I have always wanted to study (in fact before I graduated high school) and my grades are good enough to get into the best school in Canada but I just feel like the LSAT for me has been a really big failure, something that I have not really yet experienced.
Idk if there is really something wrong with my studying: since I took the July LSAT, I modified my study schedule to include one full timed section every day with review of the incorrect answer choices as well review of the core material (I use Khan academy's material mostly, but do the tests on paper). I do this for three days and then take one full exam on the fourth day (with a non-scored section). Unfortunately, I cannot afford a full course with any of the famous institutions and I feel like even if I did, it wouldn't help because I feel like I have already covered so much and learned so much that they could teach very little new material, if anything.

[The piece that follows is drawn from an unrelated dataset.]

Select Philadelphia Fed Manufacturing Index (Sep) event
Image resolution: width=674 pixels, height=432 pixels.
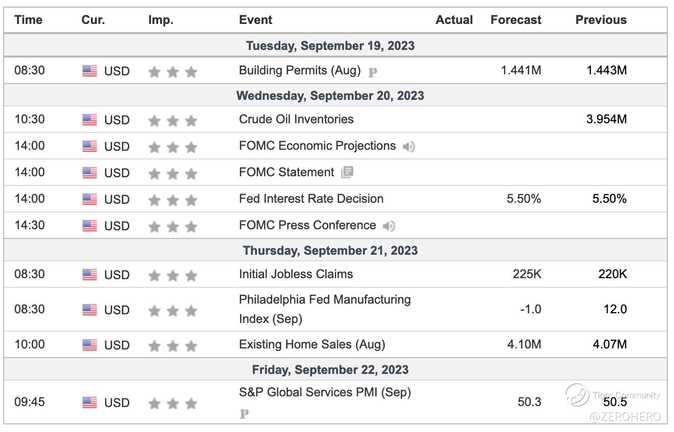point(325,309)
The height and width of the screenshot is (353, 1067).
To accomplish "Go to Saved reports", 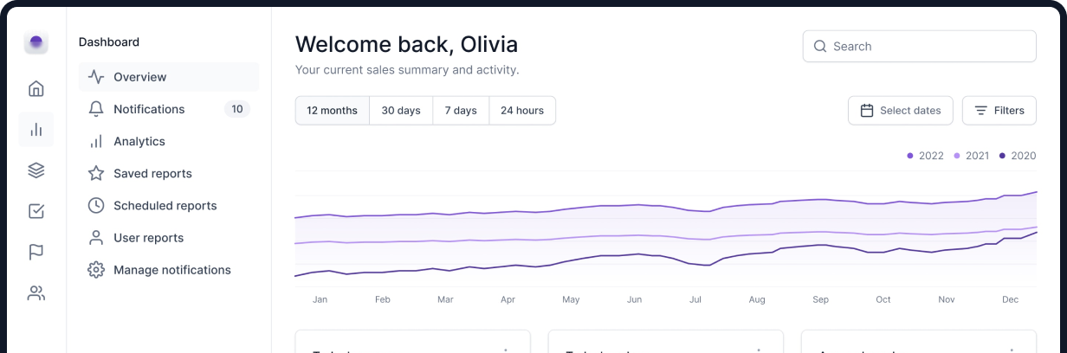I will pos(152,174).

I really do not want to give up but I feel like I should just cancel the September exam and rethink my future. This scares me because I know I am capable of 165+ score, and I know I already put a lot of effort and modified it to overcome my weaknesses. I have only thought of law and the blank prospects of my future without law just scares me. Has anyone experienced something similar, and overcome it? Any good suggestion will be appreciated.
Hey guys, do you guys think we can make a discussion thread for September LSAT takers?